### Task list
1. Name every member of struct workqueue_struct that appears in the workqueue lockdep patch, including any the patch adds.
2. Pick up the workqueue lockdep patch where its excerpt ends and write what comes next.
==== Article
I haven't had it report anything else, but I don't hook up many devices
to that particular machine.

---
 include/linux/workqueue.h |   41 ++++++++++++++++++++++++++++++++++++-----
 kernel/workqueue.c        |   17 ++++++++++++++++-
 2 files changed, 52 insertions(+), 6 deletions(-)

--- linux-2.6-git.orig/kernel/workqueue.c	2007-07-02 14:18:44.331427320 +0200
+++ linux-2.6-git/kernel/workqueue.c	2007-07-02 14:37:41.441427320 +0200
@@ -61,6 +61,9 @@ struct workqueue_struct {
 	const char *name;
 	int singlethread;
 	int freezeable;		/* Freeze threads during suspend */
+#ifdef CONFIG_LOCKDEP
+	struct lockdep_map lockdep_map;
+#endif
 };
 
 /* All the per-cpu workqueues on the system, for hotplug cpu to add/remove
@@ -257,7 +260,9 @@ static void run_workqueue(struct cpu_wor
 
 		BUG_ON(get_wq_data(work) != cwq);
 		work_clear_pending(work);
+		lock_acquire(&cwq->wq->lockdep_map, 0, 0, 0, 2, _THIS_IP_);
 		f(work);
+		lock_release(&cwq->wq->lockdep_map, 0, _THIS_IP_);
 
 		if (unlikely(in_atomic() || lockdep_depth(current) > 0)) {
 			printk(KERN_ERR "BUG: workqueue leaked lock or atomic: "
========
==== Information shown
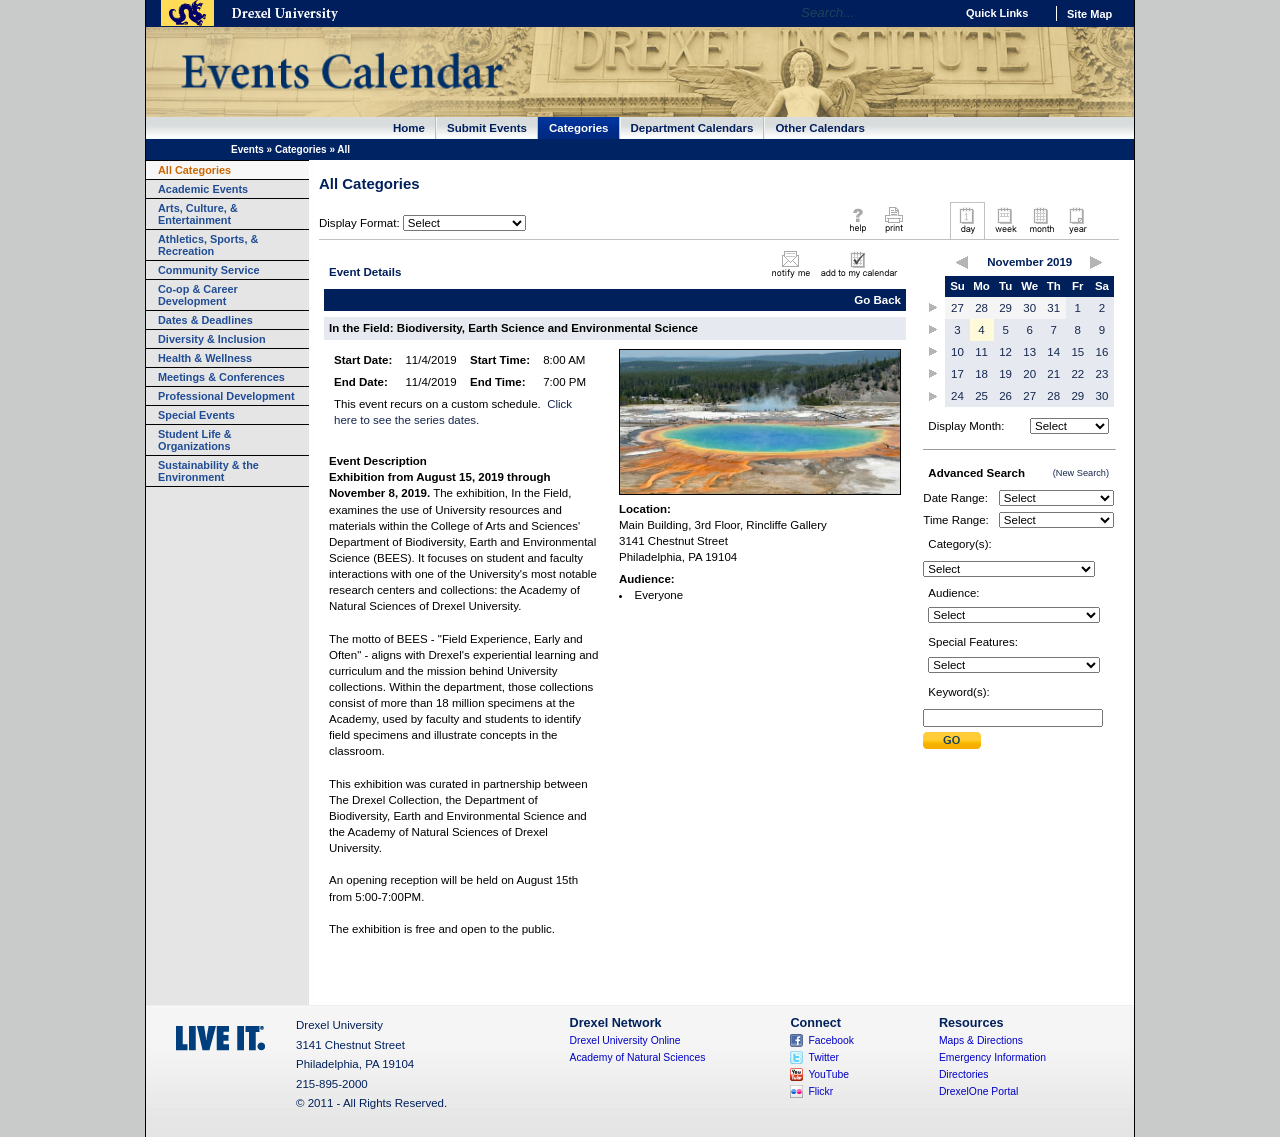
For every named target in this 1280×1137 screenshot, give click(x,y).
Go (934, 13)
========
### Final results
1. name, singlethread, freezeable, lockdep_map

2.
@@ -376,6 +381,8 @@ void fastcall flush_workqueue(struct wor
 	int cpu;
 
 	might_sleep();
+	lock_acquire(&wq->lockdep_map, 0, 0, 0, 2, _THIS_IP_);
+	lock_release(&wq->lockdep_map, 0, _THIS_IP_);
 	for_each_cpu_mask(cpu, *cpu_map)
 		flush_cpu_workqueue(per_cpu_ptr(wq->cpu_wq, cpu));
 }
@@ -453,6 +460,9 @@ static void wait_on_work(struct work_str
 	wq = cwq->wq;
 	cpu_map = wq_cpu_map(wq);
 
+	lock_acquire(&wq->lockdep_map, 0, 0, 0, 2, _THIS_IP_);
+	lock_release(&wq->lockdep_map, 0, _THIS_IP_);
+
 	for_each_cpu_mask(cpu, *cpu_map)
 		wait_on_cpu_work(per_cpu_ptr(wq->cpu_wq, cpu), work);
 }
@@ -683,7 +693,8 @@ static void start_workqueue_thread(struc
 }
 
 struct workqueue_struct *__create_workqueue(const char *name,
-					    int singlethread, int freezeable)
+					    int singlethread, int freezeable,
+					    struct lock_class_key *key)
 {
 	struct workqueue_struct *wq;
 	struct cpu_workqueue_struct *cwq;
@@ -700,6 +711,7 @@ struct workqueue_struct *__create_workqu
 	}
 
 	wq->name = name;
+	lockdep_init_map(&wq->lockdep_map, name, key, 0);
 	wq->singlethread = singlethread;
 	wq->freezeable = freezeable;
 	INIT_LIST_HEAD(&wq->list);
@@ -739,6 +751,9 @@ static void cleanup_workqueue_thread(str
 	if (cwq->thread == NULL)
 		return;
 
+	lock_acquire(&cwq->wq->lockdep_map, 0, 0, 0, 2, _THIS_IP_);
+	lock_release(&cwq->wq->lockdep_map, 0, _THIS_IP_);
+
 	/*
 	 * If the caller is CPU_DEAD the single flush_cpu_workqueue()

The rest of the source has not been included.